Et l'expérience complète de l'hypnose et celle du rêve ne diffèrent en rien. 
 
     C'est pourquoi l'expérience complète de l'hypnose dans laquelle on invite la personne en hypnose à agir ou à parler, et, en se cognant à quelques bribes de réalité, à conserver pourtant la plus entière possible son illusion intérieure, on la nomme « somnambulisme ». Un somnambulisme provoqué mais semblable à l'existence automatique du somnambule naturel qui ne réveille de lui au monde réel que le strict nécessaire, laissant tout le reste endormi.
 
    L'hypnose est ce moment où, même sans dormir comme on le fait nuitamment, on est autorisé, sans risquer l'internement, à voir l'arbre devenir une girafe, à admirer le beau vert émeraude du ciel, et à s'étonner que les français sifflent leur langue tantôt comme des merles et tantôt comme des pinsons.
 
     A quoi bon ? Pour la joie de sortir, le temps d'une transe, du cadre rassurant de la lucidité, qui n'est qu'une illusion partagée et autorisée. Mais aussi parce que, parmi les lois qui régissent mon rapport au monde, ma façon de le percevoir, de le comprendre et d'y agir, il en est qui, héritées d'une histoire personnelle souvent maladroite, parfois chaotique, en tout cas subie dans une grande part, me poussent à vivre les choses comme je ne souhaite pas les vivre. Et parfois pire : à les penser au lieu de les vivre. Les ruminer jusqu'au dégoût au lieu de les goûter avec délice. Et pas seulement les choses qui se présentent à moi, mais quelque souvenir ancien, ou quelque moment futur que j'anticipe avec inquiétude. 
 
     Et si l'espace d'un instant, celui d'une transe, je pouvais être régi par d'autres lois ! Si ma personnalité pouvait s'organiser selon d'autres repères, ou bien se dissoudre dans une liberté absolue de « délirer sans être fou » ! Si je pouvais, l'espace d'un instant voir « plus loin que le bout de mon nez » ! Adopter un autre regard. Celui d'un enfant ? Celui d'un vieillard ? Celui d'une personne très différente de moi ? Celui de personne ? Celui de tout le monde ? Celui d'une pierre ou d'une goutte d'eau ? Celui du temps ? Ou hors du temps ?
 
     Ou bien si je pouvais cesser de voir les choses par les yeux de ma mère, de mon père, de l'enfant que j'étais, de l'adulte que je pensais devoir être, de celui que j'aurais aimé devenir, ou de telle personne que j'admire et dont je veux gagner l'admiration ? Si je pouvais faire, l'espace d'un instant, celui d'une transe, l'expérience étrange, et qui pourtant ne devrait pas l'être, de voir les choses par mes propres yeux, et de les vivre dans mon propre corps !

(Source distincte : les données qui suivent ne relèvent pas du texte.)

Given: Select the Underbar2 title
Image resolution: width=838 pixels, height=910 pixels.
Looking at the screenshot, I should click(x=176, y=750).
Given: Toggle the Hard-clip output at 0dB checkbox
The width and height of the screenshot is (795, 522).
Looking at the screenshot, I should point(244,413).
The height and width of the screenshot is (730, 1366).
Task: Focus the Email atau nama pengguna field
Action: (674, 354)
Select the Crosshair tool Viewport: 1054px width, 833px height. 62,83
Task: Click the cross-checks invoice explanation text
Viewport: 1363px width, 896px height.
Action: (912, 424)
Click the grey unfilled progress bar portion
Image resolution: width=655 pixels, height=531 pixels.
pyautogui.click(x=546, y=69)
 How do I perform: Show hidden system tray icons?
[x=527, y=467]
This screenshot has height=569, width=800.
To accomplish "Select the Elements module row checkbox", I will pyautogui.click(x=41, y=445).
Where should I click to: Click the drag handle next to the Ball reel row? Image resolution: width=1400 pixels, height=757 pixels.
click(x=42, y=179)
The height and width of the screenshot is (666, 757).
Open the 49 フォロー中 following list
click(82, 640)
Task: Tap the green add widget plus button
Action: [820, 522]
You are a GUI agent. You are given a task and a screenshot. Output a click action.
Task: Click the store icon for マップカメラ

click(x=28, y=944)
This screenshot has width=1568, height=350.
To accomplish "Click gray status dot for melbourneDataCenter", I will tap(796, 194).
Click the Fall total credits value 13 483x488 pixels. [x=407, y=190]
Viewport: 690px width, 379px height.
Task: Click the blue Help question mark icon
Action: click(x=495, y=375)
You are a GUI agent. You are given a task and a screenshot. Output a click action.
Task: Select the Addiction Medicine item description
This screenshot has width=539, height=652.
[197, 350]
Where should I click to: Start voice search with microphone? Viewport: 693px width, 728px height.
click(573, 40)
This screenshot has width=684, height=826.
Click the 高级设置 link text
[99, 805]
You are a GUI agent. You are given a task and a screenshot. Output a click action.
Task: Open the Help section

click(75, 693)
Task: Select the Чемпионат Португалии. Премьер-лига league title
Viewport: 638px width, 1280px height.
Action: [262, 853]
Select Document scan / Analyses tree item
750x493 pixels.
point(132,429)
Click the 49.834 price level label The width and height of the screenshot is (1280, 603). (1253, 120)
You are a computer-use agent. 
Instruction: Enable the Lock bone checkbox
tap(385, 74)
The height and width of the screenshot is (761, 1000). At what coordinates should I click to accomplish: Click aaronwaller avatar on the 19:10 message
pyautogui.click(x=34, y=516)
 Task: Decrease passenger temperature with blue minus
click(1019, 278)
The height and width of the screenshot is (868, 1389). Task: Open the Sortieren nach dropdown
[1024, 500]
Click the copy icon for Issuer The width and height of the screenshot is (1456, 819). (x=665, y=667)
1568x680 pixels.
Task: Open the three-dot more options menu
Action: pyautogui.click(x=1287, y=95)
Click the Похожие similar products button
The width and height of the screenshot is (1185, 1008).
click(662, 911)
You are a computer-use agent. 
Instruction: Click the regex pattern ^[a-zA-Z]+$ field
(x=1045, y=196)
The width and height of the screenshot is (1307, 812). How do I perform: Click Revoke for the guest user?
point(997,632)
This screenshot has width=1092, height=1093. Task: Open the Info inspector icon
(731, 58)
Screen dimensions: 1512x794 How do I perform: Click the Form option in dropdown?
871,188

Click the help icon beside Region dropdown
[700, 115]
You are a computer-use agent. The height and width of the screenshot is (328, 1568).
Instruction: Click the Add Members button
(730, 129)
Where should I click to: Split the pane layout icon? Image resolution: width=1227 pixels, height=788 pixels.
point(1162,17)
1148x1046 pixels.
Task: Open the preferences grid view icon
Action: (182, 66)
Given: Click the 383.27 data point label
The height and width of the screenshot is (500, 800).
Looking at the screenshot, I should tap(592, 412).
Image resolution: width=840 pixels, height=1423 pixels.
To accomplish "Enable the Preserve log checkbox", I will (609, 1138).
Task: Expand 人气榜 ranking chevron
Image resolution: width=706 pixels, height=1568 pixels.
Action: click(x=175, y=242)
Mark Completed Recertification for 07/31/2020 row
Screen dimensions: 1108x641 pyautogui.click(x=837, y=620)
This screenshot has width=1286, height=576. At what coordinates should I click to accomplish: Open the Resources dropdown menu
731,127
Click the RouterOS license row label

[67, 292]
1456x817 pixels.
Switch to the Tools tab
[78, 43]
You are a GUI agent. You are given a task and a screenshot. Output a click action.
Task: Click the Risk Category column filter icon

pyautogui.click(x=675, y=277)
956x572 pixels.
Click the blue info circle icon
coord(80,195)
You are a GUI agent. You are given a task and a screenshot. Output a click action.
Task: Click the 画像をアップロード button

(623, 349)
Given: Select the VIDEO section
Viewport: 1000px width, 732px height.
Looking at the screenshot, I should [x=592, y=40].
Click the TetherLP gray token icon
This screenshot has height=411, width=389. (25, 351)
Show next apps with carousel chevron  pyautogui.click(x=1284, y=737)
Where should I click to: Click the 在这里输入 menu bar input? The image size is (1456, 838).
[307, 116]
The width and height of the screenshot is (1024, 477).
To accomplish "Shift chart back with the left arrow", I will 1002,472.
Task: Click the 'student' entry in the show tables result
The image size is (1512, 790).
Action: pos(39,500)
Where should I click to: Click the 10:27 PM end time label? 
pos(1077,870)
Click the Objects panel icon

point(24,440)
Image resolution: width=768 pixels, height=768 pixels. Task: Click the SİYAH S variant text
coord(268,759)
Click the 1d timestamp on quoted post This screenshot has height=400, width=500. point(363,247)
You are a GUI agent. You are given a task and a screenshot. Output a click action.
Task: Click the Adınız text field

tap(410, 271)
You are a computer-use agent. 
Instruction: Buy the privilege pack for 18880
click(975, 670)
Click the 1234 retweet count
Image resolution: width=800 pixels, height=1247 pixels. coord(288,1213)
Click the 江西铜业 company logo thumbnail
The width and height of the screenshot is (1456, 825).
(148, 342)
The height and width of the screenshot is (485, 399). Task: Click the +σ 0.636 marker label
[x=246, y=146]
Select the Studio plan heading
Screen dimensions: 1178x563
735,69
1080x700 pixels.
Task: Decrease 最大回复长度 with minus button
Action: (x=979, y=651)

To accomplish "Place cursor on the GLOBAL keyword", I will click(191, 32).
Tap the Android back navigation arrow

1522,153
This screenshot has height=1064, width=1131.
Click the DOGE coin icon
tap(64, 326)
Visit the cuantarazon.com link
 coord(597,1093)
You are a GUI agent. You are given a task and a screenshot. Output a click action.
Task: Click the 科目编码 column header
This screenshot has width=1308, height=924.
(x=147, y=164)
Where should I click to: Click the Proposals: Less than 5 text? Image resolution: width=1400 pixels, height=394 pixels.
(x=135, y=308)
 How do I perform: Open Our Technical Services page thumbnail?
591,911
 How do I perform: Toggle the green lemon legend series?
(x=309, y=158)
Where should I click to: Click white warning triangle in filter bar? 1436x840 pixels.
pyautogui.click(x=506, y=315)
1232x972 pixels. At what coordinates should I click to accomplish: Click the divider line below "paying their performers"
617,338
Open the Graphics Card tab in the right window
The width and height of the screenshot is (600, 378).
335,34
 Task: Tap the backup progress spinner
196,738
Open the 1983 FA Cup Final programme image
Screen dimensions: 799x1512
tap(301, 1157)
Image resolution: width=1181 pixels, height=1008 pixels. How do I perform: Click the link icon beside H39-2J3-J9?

Qu'est-ce que cela m'apprendrait ? Quelle trace en resterait-il au sortir de cette transe ? 
 
     En retournant, au moment du réveil, à mes repères, à mes automatismes ordinaires, quel infime mécanisme défectueux aura été remplacé par un autre, neuf, et qui me permette à nouveau de vivre mieux le monde où je suis, tel que cela me rend heureux, fier, et me permet de moins me penser, de m'oublier, de jouir ?
 
     Voilà tout le projet de l'hypnose, véritable excursion hors du monde pour mieux y retourner. 
 
     Et la porte qui ouvre vers cet intérieur - qui est en fait un véritable « plein air » pour l'âme - consiste, comme nous l'avons vu, à quitter les repères, sortir du vrai et du réel, ne plus être sûr de rien, laisser les réalités se distordre, se muter, avec fantaisie. La porte de l'hypnose, c'est la désagrégation du moi, l'ouverture en grand du cadre de la personnalité, par une véritable mise en question des certitudes. La porte de l'hypnose, c'est le doute."